Partido formado por "salvadores" do porte de Eduardo Cunha, Renan
Calheiros, José Sarney, Sérgio Cabral e, principalmente, o próprio Temer. Pois
nunca na história da República brasileira houve um vice-presidente que
conspirasse de maneira tão aberta e cínica para derrubar o próprio presidente
que o elegeu. Em qualquer país do mundo, um político que tivesse
"vazado" o discurso no qual evidencia seu papel de chefe de
conspiração seria execrado publicamente como uma figura acostumada à lógica das
sombras. No Brasil de canais de televisão de longo histórico golpista, ele é
elevado à condição de grande enxadrista do poder.
Mas não havia outra chance para tal associação de oligarcas
conspiradores. Afinal, eles sabem muito bem que nunca chegariam ao poder pela
via das eleições. Esta Folha publicou pesquisas no último domingo que
demonstravam como, se a eleição fosse hoje, Lula, apesar de tudo o que ocorreu
nos últimos meses, estaria à frente em vários cenários, Marina em outros. O
eixo central da oposição golpista, a saber, o PSDB, não estaria sequer no
segundo turno. Temer, que deveria também ser objeto de impeachment para 58% da
população, oscilaria entre fantásticos 1% e 2%. Estes senhores, que serão
encaminhados ao poder a partir de segunda-feira, têm medo de eleições pois
perderam todas desde o início do século. Há de se perguntar, caso fiquem no
poder, o que farão quando perceberem que poderão perder também as eleições de
2018.
Os que querem comandar o país a partir de segunda-feira
aproveitam-se do fato de o país estar em uma divisão sem volta. Eles governarão
jogando uma parte da população contra a outra para que todos esqueçamos que, na
verdade, são eles a própria casta política corrompida contra a qual todos
lutamos. Diante da crise de um governo Dilma moribundo, outras saídas, como
eleições gerais, eram possíveis. Elas poderiam reconstituir um pacto mínimo de
encaminhamento de antagonismos. Mas apelar ao poder instituinte não passa pela
cabeça de quem sempre sonhou em alcançar o poder por usurpação.

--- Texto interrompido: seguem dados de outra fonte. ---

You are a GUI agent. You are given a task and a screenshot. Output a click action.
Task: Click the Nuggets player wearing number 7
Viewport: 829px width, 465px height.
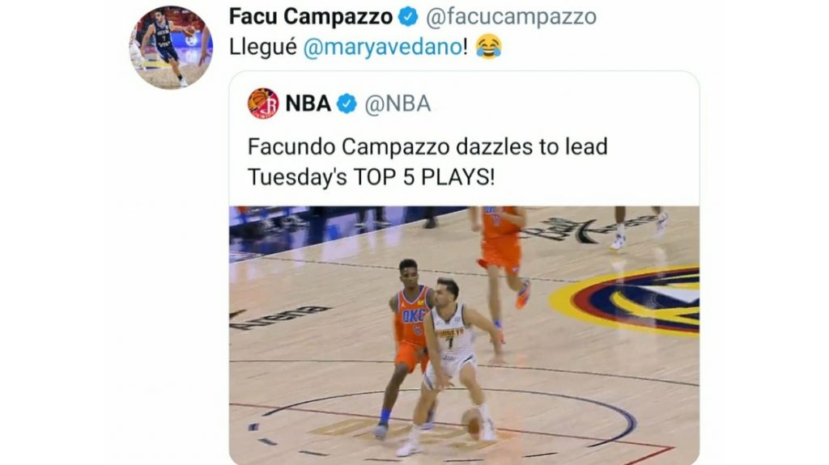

Diante da nova realidade que se anuncia, só resta insistir
que simplesmente não há mais pacto no interior da sociedade brasileira e que
nada nos obriga à submissão a um governo ilegítimo. Nosso caminho é a
insubmissão a este falso governo, até que ele caia. Este governo deve cair e
todos os que realmente se indignam com a corrupção e o desmando devem lutar sem
trégua, a partir de segunda-feira, para que o governo caia e para que o poder
volte às mãos da população brasileira. Àqueles que estranham que um professor
de universidade pública pregue a insubmissão, que fiquem com as palavras de
Condorcet: "A verdadeira educação faz cidadãos indóceis e difíceis de
governar". Chega de farsa.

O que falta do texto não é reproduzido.